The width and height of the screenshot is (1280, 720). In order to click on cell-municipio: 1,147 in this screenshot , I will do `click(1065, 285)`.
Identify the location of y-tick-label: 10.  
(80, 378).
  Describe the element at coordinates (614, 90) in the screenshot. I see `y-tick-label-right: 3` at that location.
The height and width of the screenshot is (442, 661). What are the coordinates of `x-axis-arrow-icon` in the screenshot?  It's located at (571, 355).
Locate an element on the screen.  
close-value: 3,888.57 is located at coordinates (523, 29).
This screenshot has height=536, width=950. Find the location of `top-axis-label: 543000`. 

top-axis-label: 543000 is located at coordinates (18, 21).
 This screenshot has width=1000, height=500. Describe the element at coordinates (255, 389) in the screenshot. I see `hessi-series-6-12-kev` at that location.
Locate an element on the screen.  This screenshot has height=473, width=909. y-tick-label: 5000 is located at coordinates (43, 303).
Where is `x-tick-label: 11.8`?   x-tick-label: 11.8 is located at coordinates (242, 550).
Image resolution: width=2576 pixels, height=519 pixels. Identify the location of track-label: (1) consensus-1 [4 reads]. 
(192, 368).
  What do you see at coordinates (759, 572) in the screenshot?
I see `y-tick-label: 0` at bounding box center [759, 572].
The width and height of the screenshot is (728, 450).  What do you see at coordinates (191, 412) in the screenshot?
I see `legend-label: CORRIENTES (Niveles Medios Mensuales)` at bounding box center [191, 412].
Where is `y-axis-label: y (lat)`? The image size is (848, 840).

----------

# Assignment
Reproduce the listing above with "Identify the location of" renamed to "Give the position of" wherever it occurs, keeping every other part the same.

# Result
The width and height of the screenshot is (1280, 720). In order to click on cell-municipio: 1,147 in this screenshot , I will do `click(1065, 285)`.
Give the position of y-tick-label: 10.  
(80, 378).
  Describe the element at coordinates (614, 90) in the screenshot. I see `y-tick-label-right: 3` at that location.
The height and width of the screenshot is (442, 661). What are the coordinates of `x-axis-arrow-icon` in the screenshot?  It's located at (571, 355).
Locate an element on the screen.  
close-value: 3,888.57 is located at coordinates (523, 29).
This screenshot has height=536, width=950. Find the location of `top-axis-label: 543000`. 

top-axis-label: 543000 is located at coordinates (18, 21).
 This screenshot has width=1000, height=500. Describe the element at coordinates (255, 389) in the screenshot. I see `hessi-series-6-12-kev` at that location.
Locate an element on the screen.  This screenshot has height=473, width=909. y-tick-label: 5000 is located at coordinates (43, 303).
Where is `x-tick-label: 11.8`?   x-tick-label: 11.8 is located at coordinates (242, 550).
Image resolution: width=2576 pixels, height=519 pixels. Give the position of track-label: (1) consensus-1 [4 reads]. 
(192, 368).
  What do you see at coordinates (759, 572) in the screenshot?
I see `y-tick-label: 0` at bounding box center [759, 572].
The width and height of the screenshot is (728, 450).  What do you see at coordinates (191, 412) in the screenshot?
I see `legend-label: CORRIENTES (Niveles Medios Mensuales)` at bounding box center [191, 412].
Where is `y-axis-label: y (lat)`? The image size is (848, 840).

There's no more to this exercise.